### EXERCISE TEXT

=-=-=-=-=

Authorities in Central America have arrested hundreds of suspected gang members in recent days during coinciding operations, but their willingness to mount such large-scale efforts against gangs has not been matched by an equivalent committment to tackle recent allegations of serious official corruption.
Law enforcement bodies in Honduras, Guatemala and El Salvador — the “Northern Triangle” of Central America — arrested nearly 500 gang members in recent days on charges of extortion, homicide and other criminal activities.
Officials described the anti-gang sweeps, dubbed “Operation Regional Shield” (“Operación Escudo Regional”), as transnational and coordinated. But they played out entirely at the local level, and little aside from the timing suggests there was a transnational aspect to the initiative.
El Salvador’s Police Commissioner Howard Cotto said on September 12 that 420 suspects had been arrested so far in local operations carried out in his country, including “at least 10 leaders of criminal structures.”

=-=-=-=-=

### RECORD EXTRACTS
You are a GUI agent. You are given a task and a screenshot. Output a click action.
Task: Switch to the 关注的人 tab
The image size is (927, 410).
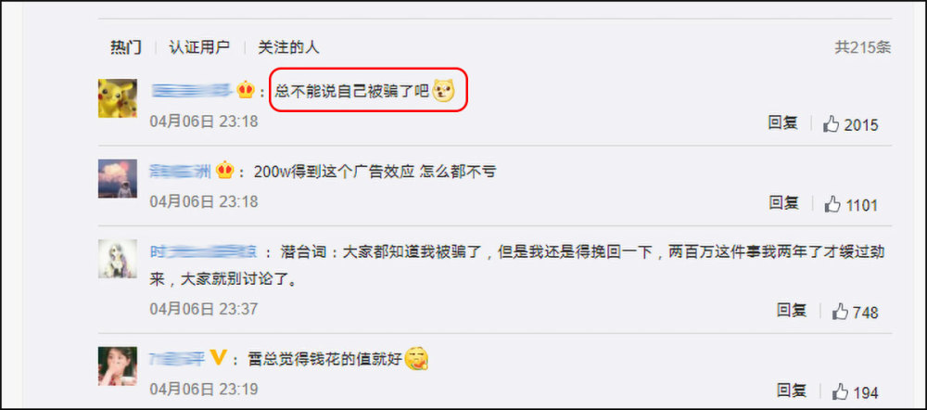coord(288,47)
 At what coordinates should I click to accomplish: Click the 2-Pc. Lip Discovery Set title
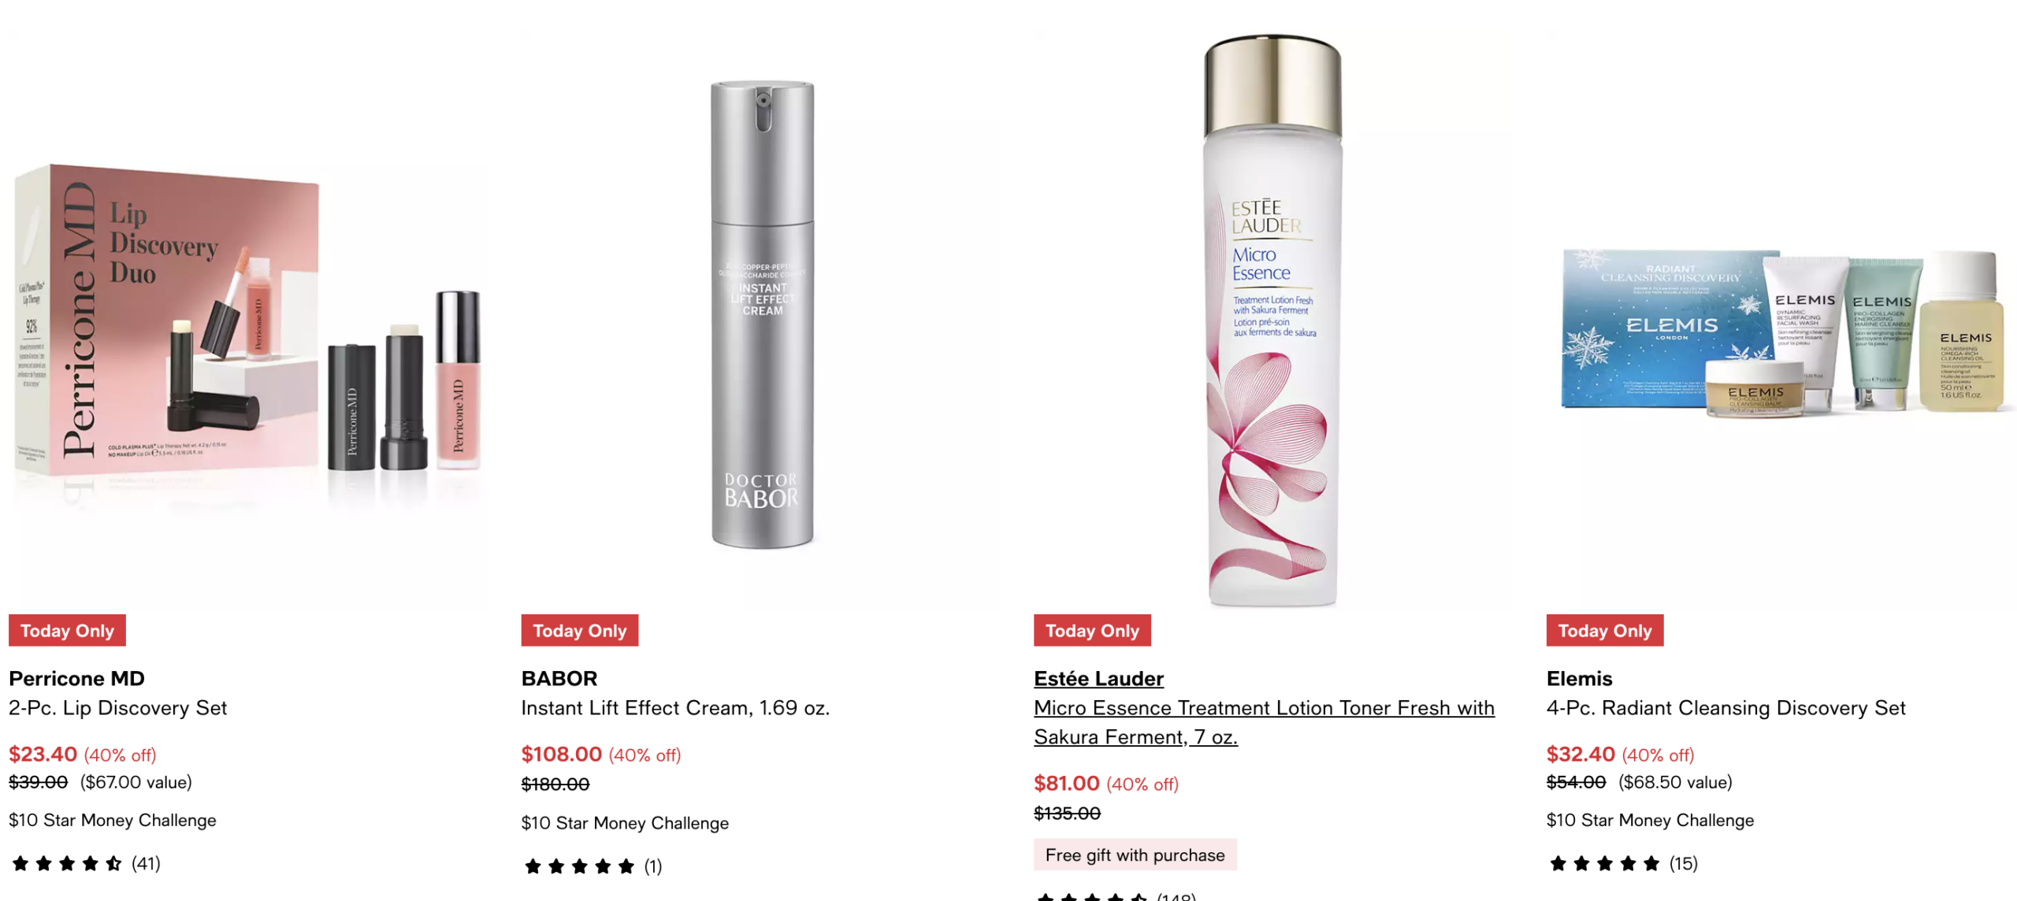pyautogui.click(x=117, y=708)
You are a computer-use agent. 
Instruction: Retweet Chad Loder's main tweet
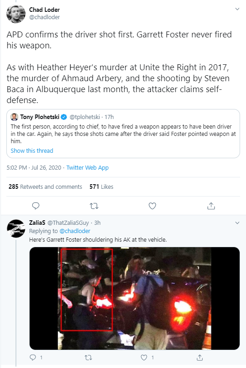click(x=94, y=206)
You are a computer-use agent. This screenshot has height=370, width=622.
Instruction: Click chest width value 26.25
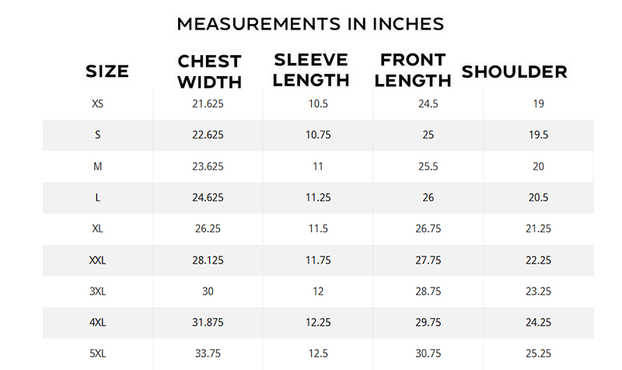(x=209, y=229)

=-=-=-=-=

### WORK ORDER A
List the three countries that the article on Central American anti-gang operations names as making up the "Northern Triangle."
### WORK ORDER B
Answer each question from the article on Central American anti-gang operations:
(i) What name did officials give the anti-gang sweeps, in English?
(ii) On what date did Howard Cotto speak about the arrests?
(iii) How many suspects did he say had been arrested in El Salvador?

### YOUR RESPONSE A
Honduras, Guatemala, El Salvador

### YOUR RESPONSE B
(i) Operation Regional Shield
(ii) September 12
(iii) 420